### Directions for this task
With no line left out, restate the data word for word.

┄┄┄┄┄┄┄┄┄┄

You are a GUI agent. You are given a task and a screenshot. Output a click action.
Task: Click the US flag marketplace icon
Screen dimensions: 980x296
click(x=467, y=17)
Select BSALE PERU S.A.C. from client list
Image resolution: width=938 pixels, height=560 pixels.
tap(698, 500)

┄┄┄┄┄┄┄┄┄┄

### Answer to this exercise
You are a GUI agent. You are given a task and a screenshot. Output a click action.
Task: Click the US flag marketplace icon
Screen dimensions: 980x296
click(x=467, y=17)
Select BSALE PERU S.A.C. from client list
Image resolution: width=938 pixels, height=560 pixels.
tap(698, 500)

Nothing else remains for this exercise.